Even chocolate can be a culprit—particularly the milk variety. “Though the evidence is mixed, many people report acne worsening with chocolate. Sugar and dairy content in milk chocolate are likely to blame,” says Dr Gupta.
Then come the usual junk food villains—burgers, fries, pizzas, and chips. “These are high in saturated fats and refined carbs, which increase body inflammation. Inflammation is a known factor in acne development,” she adds.

What to Eat for Clearer Skin

The good news? Making some smart swaps in your diet can help reduce acne over time. Start with whole grains like oats, brown rice, and quinoa. These digest slowly and help keep your blood sugar stable, preventing excess oil production.
Fruits and vegetables are your skin’s best friend. “Leafy greens, carrots, sweet potatoes, berries, and tomatoes are rich in antioxidants and skin-healing vitamins like A, C, and zinc,” says Dr Gupta.
Omega-3 fatty acids found in walnuts, flaxseeds, chia seeds, and fatty fish like salmon can work wonders. “These healthy fats are anti-inflammatory and hormone-regulating, which calms irritated skin,” she notes.
Zinc is another skin-boosting nutrient. Load up on pumpkin seeds, lentils, and chickpeas to help your skin heal faster and regulate breakouts.
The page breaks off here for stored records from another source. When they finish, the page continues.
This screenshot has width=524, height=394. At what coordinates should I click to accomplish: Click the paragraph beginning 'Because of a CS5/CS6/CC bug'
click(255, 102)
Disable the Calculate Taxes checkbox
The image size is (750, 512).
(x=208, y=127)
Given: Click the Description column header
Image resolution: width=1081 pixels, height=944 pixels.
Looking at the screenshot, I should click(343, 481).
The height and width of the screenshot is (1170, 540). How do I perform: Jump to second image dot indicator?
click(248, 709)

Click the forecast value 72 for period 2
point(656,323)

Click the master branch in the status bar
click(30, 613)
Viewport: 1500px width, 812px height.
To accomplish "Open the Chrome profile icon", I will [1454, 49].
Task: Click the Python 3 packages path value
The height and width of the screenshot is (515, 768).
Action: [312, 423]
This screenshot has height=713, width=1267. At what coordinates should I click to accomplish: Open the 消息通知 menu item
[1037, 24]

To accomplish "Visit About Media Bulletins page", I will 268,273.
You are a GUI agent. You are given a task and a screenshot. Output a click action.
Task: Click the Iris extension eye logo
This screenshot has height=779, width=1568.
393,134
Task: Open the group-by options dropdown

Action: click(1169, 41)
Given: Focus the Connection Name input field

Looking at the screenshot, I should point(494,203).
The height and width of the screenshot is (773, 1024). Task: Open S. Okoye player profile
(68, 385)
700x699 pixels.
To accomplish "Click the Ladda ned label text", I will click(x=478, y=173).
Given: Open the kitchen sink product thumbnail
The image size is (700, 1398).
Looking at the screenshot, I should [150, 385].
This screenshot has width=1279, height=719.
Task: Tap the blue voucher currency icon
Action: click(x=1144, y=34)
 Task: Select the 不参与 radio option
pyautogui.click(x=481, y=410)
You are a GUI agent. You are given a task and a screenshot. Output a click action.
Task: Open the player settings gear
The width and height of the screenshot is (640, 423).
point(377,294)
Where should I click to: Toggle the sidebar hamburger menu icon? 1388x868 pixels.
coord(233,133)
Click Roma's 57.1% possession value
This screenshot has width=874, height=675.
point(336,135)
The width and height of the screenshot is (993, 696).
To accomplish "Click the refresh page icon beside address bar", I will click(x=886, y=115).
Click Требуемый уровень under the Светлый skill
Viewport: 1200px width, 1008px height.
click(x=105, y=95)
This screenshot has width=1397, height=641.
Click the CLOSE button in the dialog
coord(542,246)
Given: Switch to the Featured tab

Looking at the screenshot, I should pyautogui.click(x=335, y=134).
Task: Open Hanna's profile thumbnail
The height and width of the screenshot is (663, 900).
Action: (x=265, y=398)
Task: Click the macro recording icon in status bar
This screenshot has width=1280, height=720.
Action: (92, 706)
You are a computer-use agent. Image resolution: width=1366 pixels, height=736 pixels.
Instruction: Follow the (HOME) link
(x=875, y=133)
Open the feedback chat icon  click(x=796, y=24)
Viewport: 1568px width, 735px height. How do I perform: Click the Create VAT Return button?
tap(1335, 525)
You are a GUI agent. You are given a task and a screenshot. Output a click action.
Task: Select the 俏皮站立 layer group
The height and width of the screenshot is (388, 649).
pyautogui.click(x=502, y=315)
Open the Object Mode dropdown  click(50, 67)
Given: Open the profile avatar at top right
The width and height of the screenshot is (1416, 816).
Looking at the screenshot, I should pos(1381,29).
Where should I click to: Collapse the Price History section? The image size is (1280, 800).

Finally, don’t forget your gut health. A balanced gut microbiome plays a major role in reducing skin inflammation. “Include probiotic-rich foods like yogurt, kimchi, or fermented veggies. They aid digestion and reduce inflammation from within,” advises Dr Gupta.
Not everyone reacts the same way to food, but if you're battling recurring breakouts, it’s worth taking a closer look at what’s on your plate. Ditch the sugar and processed stuff, and nourish your skin with whole, nutrient-rich foods. Your face just might thank you for it.